Records to process START

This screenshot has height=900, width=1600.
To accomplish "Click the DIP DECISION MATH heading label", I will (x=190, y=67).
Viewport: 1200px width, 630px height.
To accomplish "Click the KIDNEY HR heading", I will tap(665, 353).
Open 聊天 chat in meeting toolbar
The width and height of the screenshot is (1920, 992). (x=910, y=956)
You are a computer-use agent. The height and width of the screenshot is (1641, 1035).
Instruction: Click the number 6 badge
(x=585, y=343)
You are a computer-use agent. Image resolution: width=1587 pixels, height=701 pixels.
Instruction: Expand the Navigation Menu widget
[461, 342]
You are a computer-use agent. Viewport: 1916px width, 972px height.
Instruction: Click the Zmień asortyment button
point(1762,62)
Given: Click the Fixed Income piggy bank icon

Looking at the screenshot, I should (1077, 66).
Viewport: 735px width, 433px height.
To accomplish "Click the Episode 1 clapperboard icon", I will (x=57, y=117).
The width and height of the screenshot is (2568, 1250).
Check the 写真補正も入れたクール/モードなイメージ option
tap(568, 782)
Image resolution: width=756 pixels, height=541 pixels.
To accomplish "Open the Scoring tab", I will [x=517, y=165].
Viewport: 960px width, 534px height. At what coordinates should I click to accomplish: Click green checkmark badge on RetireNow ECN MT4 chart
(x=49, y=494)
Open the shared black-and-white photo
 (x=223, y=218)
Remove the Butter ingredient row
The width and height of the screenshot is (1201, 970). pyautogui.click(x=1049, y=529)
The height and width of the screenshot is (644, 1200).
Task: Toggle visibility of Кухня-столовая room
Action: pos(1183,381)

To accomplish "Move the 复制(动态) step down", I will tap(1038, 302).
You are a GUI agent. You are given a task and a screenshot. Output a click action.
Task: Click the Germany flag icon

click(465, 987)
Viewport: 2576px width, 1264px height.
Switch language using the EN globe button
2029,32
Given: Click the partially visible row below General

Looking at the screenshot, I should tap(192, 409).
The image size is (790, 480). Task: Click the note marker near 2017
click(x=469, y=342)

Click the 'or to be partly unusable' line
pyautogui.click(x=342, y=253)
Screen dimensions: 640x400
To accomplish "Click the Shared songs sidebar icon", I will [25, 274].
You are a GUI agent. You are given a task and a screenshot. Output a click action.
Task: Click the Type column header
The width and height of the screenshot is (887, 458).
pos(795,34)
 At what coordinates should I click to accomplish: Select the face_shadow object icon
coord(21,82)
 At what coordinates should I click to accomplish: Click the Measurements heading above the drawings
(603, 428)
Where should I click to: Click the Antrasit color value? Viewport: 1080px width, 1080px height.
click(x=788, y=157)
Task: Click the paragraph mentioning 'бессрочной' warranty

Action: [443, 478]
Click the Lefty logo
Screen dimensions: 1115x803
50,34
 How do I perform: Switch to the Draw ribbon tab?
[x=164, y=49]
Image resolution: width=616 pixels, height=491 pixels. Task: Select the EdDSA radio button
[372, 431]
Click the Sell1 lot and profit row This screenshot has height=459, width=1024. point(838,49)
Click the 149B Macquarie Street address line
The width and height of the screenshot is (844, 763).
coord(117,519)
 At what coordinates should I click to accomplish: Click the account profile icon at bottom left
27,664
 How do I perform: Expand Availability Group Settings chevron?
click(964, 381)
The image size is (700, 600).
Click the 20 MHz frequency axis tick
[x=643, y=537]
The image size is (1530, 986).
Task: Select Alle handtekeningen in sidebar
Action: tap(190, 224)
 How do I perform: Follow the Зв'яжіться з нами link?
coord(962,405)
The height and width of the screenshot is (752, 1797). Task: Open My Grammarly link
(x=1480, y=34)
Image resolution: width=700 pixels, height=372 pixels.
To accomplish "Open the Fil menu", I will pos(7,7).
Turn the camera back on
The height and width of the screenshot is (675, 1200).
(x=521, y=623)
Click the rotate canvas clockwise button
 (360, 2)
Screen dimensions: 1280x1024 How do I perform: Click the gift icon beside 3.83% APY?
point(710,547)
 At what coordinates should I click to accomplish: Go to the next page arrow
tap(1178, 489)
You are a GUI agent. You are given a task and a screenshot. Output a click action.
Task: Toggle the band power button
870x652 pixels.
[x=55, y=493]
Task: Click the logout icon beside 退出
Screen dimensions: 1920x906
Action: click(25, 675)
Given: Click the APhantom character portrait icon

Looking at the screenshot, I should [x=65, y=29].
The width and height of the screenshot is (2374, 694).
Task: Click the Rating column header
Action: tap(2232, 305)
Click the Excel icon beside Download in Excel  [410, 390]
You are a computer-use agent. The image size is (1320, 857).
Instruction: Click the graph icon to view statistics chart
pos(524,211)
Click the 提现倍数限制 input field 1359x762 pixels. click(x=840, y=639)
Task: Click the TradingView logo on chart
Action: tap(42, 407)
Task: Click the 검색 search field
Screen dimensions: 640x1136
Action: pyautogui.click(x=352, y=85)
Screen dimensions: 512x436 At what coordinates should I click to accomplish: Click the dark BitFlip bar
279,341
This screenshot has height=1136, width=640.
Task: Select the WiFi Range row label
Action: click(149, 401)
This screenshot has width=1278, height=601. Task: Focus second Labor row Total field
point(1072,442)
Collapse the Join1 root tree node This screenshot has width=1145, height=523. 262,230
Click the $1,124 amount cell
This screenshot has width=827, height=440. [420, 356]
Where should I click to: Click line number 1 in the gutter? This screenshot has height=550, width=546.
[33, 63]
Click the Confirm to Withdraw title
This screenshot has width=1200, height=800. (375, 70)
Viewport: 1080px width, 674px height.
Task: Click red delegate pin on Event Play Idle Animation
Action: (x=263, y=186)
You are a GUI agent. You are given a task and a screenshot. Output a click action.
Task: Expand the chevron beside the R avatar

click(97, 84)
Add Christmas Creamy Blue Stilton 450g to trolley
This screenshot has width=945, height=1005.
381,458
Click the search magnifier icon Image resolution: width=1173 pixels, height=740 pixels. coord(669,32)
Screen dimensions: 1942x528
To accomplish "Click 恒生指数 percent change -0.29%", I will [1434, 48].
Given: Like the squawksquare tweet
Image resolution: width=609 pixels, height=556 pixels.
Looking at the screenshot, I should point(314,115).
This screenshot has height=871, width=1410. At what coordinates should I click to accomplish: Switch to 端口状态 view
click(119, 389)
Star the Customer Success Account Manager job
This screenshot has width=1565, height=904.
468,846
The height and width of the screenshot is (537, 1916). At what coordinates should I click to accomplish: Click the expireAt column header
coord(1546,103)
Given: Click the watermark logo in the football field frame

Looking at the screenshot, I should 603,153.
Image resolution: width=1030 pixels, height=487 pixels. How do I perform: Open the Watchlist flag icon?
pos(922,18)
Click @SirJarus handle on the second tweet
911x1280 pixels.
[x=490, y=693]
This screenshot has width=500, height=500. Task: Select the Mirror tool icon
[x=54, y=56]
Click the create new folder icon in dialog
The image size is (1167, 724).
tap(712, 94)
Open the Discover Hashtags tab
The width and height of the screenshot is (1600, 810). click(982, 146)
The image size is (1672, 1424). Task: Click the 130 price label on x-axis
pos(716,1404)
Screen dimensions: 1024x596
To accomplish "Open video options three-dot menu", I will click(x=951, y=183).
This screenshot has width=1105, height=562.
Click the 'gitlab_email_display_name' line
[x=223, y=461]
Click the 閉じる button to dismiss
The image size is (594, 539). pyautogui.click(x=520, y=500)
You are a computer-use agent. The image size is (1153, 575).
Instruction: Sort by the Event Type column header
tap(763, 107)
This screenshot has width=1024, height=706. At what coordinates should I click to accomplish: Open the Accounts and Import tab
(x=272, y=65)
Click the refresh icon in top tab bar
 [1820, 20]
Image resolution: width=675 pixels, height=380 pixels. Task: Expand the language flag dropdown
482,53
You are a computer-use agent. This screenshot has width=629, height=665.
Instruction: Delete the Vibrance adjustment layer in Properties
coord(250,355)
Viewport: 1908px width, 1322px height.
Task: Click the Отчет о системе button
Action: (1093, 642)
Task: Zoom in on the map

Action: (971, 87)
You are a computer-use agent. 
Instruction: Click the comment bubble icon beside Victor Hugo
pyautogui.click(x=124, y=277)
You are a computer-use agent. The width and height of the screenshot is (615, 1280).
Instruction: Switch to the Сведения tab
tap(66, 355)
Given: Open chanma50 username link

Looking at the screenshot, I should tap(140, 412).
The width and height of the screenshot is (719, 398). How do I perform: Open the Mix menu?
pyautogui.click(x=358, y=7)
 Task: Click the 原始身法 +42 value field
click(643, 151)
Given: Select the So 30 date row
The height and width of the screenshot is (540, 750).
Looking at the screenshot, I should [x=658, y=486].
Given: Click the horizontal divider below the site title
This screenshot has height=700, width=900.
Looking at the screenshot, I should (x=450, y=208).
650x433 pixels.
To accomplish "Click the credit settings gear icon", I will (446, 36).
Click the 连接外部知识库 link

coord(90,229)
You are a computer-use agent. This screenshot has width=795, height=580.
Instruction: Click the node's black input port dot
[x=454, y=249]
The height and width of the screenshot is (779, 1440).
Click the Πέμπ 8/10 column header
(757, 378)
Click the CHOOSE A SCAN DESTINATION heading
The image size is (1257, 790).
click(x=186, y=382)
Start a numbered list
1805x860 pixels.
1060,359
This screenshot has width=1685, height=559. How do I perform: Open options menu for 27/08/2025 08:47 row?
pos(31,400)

Records to process END

Exercise description:
All lines above from the line with "Click the 20 MHz frequency axis tick" through the line with "Collapse the Join1", both included, are to be set down exactly, with nothing else.

Solution below:
Click the 20 MHz frequency axis tick
[x=643, y=537]
The image size is (1530, 986).
Task: Select Alle handtekeningen in sidebar
Action: tap(190, 224)
 How do I perform: Follow the Зв'яжіться з нами link?
coord(962,405)
The height and width of the screenshot is (752, 1797). Task: Open My Grammarly link
(x=1480, y=34)
Image resolution: width=700 pixels, height=372 pixels.
To accomplish "Open the Fil menu", I will pos(7,7).
Turn the camera back on
The height and width of the screenshot is (675, 1200).
(x=521, y=623)
Click the rotate canvas clockwise button
 (360, 2)
Screen dimensions: 1280x1024 How do I perform: Click the gift icon beside 3.83% APY?
point(710,547)
 At what coordinates should I click to accomplish: Go to the next page arrow
tap(1178, 489)
You are a GUI agent. You are given a task and a screenshot. Output a click action.
Task: Toggle the band power button
870x652 pixels.
[x=55, y=493]
Task: Click the logout icon beside 退出
Screen dimensions: 1920x906
Action: click(25, 675)
Given: Click the APhantom character portrait icon

Looking at the screenshot, I should [x=65, y=29].
The width and height of the screenshot is (2374, 694).
Task: Click the Rating column header
Action: tap(2232, 305)
Click the Excel icon beside Download in Excel  [410, 390]
You are a computer-use agent. The image size is (1320, 857).
Instruction: Click the graph icon to view statistics chart
pos(524,211)
Click the 提现倍数限制 input field 1359x762 pixels. click(x=840, y=639)
Task: Click the TradingView logo on chart
Action: tap(42, 407)
Task: Click the 검색 search field
Screen dimensions: 640x1136
Action: pyautogui.click(x=352, y=85)
Screen dimensions: 512x436 At what coordinates should I click to accomplish: Click the dark BitFlip bar
279,341
This screenshot has height=1136, width=640.
Task: Select the WiFi Range row label
Action: click(149, 401)
This screenshot has width=1278, height=601. Task: Focus second Labor row Total field
point(1072,442)
Collapse the Join1 root tree node This screenshot has width=1145, height=523. 262,230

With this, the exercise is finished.